I-Team 8

Indiana interstate shootings happen 5 times more in 2021 than in past 2 years

INDIANAPOLIS (WISH) — So far in 2021, the state has recorded 53 interstate shootings, according to Indiana State Police.

It’s a huge increase compared to just nine interstate shootings in 2018 and 2019.

“It’s a concerning number,” said state police Sgt. John Perrine. “I think we’re seeing an increase in aggressive driving. I don’t know why. I don’t think we can pinpoint one reason for it.”

Just last week, a 16-year-old was on her way to a haunted house when someone shot at her car while on I-465. According to a stay done by AAA in 2019, nearly 80% of drivers expressed “significant anger, aggression or road rage behind the wheel at least once in the previous 30 days.”

Perrine said, “We’ve all made mistakes. When people start intentionally, criminally driving (and) criminally doing things to try to scare, impede or even contact the other party it’s very dangerous.”

The state police sergeant says some of the 53 interstate shootings so far this year were not related to road rage but were instead targeted shootings. Still, he says, the majority of the interstate shootings were a result of people getting angry while driving. A study done by Everytown For Gun Safety says, so far in 2021, that “a person shot and either injured or killed in a road rage incident every 18 hours on average” nationwide.

Perrine says investigations of interstate shootings can be difficult because crime scenes are “mobile.” He says they rely heavily on witnesses.

“Maybe (witnesses) don’t feel like they can help the case, and I would say they absolutely can help our case with any information that they have, even if they only know the color of the car or what lane the car was in or anything like that is valuable to our investigation.” 

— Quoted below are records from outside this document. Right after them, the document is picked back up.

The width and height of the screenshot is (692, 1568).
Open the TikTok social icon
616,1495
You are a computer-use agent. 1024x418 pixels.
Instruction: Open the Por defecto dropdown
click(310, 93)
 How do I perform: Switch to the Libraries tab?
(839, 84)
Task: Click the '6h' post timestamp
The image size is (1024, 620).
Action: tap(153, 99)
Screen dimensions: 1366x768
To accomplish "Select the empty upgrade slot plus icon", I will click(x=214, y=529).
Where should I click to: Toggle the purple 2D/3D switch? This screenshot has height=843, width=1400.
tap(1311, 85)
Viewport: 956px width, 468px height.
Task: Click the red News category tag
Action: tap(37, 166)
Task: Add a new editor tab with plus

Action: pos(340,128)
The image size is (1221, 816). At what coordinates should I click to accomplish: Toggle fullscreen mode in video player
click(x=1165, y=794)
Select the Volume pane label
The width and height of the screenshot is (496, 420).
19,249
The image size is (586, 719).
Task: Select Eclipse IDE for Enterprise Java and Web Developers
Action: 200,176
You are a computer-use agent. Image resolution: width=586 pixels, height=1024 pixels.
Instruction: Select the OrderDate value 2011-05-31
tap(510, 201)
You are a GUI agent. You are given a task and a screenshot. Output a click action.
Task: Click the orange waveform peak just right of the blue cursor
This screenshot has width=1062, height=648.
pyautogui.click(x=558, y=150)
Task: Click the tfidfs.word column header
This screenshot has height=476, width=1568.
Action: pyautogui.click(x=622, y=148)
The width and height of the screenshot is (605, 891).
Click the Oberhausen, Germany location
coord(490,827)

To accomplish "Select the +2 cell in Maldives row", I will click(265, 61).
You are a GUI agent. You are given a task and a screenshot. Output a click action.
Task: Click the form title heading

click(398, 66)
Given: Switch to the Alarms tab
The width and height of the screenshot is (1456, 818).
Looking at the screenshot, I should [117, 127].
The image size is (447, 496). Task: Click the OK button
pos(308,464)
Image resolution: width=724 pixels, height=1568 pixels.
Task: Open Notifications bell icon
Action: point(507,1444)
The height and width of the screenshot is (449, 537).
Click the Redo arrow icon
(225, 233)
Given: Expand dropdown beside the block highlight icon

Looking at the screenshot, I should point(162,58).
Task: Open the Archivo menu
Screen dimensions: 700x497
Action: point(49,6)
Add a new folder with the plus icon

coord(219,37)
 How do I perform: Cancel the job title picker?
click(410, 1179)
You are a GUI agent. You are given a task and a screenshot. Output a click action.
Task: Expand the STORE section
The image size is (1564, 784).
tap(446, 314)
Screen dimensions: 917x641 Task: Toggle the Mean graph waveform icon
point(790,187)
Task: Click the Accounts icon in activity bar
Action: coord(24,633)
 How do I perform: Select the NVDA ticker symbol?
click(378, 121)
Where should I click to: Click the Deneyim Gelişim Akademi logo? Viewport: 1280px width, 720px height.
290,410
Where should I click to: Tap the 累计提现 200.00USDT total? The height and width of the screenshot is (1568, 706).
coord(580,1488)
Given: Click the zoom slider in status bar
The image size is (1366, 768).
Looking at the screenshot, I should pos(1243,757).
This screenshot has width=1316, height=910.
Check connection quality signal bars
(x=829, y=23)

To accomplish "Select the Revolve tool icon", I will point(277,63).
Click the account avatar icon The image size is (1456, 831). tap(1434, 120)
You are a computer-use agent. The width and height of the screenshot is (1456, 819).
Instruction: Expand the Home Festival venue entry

State police have these tips for anyone who sees or is involved in a road rage incident:

  • Remain calm, agitation or counter aggressive maneuvers can escalate the situation.
  • Drive away from the aggressor by using a turn signal to change lanes, allowing the aggressor to pass, exit the highway, stop in a well-lit populated area.
  • If stopped in traffic or in an area where you must stop due to a stop sign or stop light ensure all of your car doors are locked and leave yourself a path of escape.
  • Immediately report the incident to police by calling 911 (Indiana Hands Free Law allows you to use a cell phone while driving to report an emergency to 911).